***** 読む文章

あなたは、部下や後輩に対して「本当は叱らなければならない」と感じながらも、言葉を飲み込んだ経験はありませんか?

「叱るとパワハラと言われるのではないか」
「嫌われるのではないか」
――そう思うたびに、胸の奥に苦しさが積み重なっていく。

しかし、その沈黙がときに命を危険にさらし、顧客に大きな迷惑をかけ、職場の信頼を崩してしまうことがあります。
ここにパラドックス(直感とのズレ)があります。
叱ることを恐れて黙っている優しさが、実は最も大きなリスクを生むのです。

では、どうすればよいのでしょうか。
答えはシンプルです。
叱るのではなく、「正す」勇気を持つことです。

「叱る」と考えれば躊躇してしまうリーダーも、「正す」と捉え直せば、愛情をもって行動できる。
これは、法律や判例からも心理学からも裏づけられています。

本コラムでは、私自身の経験と科学的知見をもとに、「叱るから正すへ」という新しいリーダーシップの形を提示します。
あなたがもし「叱れない苦しさ」に悩んでいるのなら、この数分の読書が、明日からの勇気を取り戻す一歩になるでしょう。

叱れないリーダーの苦しさ

「叱ったらパワハラと言われるかもしれない。」
「でも、このまま放っておいたら、事故につながるのではないか。」

**********
***** 資料

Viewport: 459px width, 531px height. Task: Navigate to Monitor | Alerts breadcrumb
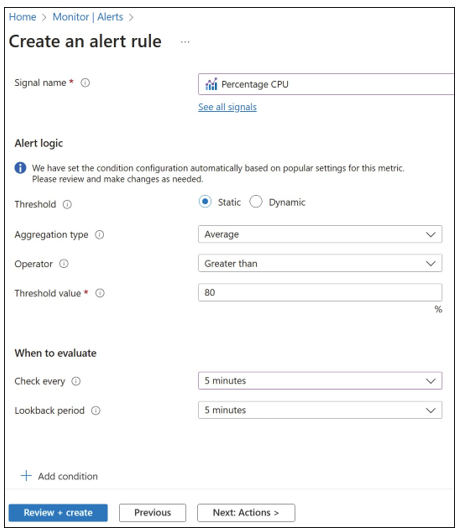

**********

# やること
A: 叱ることについての文章を読んで、次の問いに答えてください。
(i) 黙っていることが招くおそれのある事態として、三つ挙げられているのは何ですか。
(ii) 「どうすればよいのでしょうか」への答えとして、何を持つことが大事だとされていますか。
(iii) このコラムは、何をもとに新しいリーダーシップの形を示すと述べていますか。
B: 叱ることについての文章のうち、「叱ることを恐れて黙っている優しさが、実は最も大きなリスクを生むのです。」という言葉を含むところから始まって「これは、法律や判例からも心理学からも裏づけられています。」で終わる部分を、一字も変えずに書き出してください。
C: 叱ることについての文章の要点を、二文でまとめてください。

# 解答
A:
(i) 命を危険にさらすこと、顧客に大きな迷惑をかけること、職場の信頼を崩してしまうこと
(ii) 叱るのではなく「正す」勇気
(iii) 書き手自身の経験と科学的知見

B:
叱ることを恐れて黙っている優しさが、実は最も大きなリスクを生むのです。

では、どうすればよいのでしょうか。
答えはシンプルです。
叱るのではなく、「正す」勇気を持つことです。

「叱る」と考えれば躊躇してしまうリーダーも、「正す」と捉え直せば、愛情をもって行動できる。
これは、法律や判例からも心理学からも裏づけられています。

C: パワハラと言われることや嫌われることを恐れて叱らずに黙っていると、命を危険にさらし、顧客に迷惑をかけ、職場の信頼を崩すことがあり、その優しさこそが最も大きなリスクを生むと文章は述べている。そこで答えは叱るのではなく「正す」勇気を持つことだとし、このコラムでは書き手の経験と科学的知見をもとに「叱るから正すへ」という新しいリーダーシップの形を示すとしている。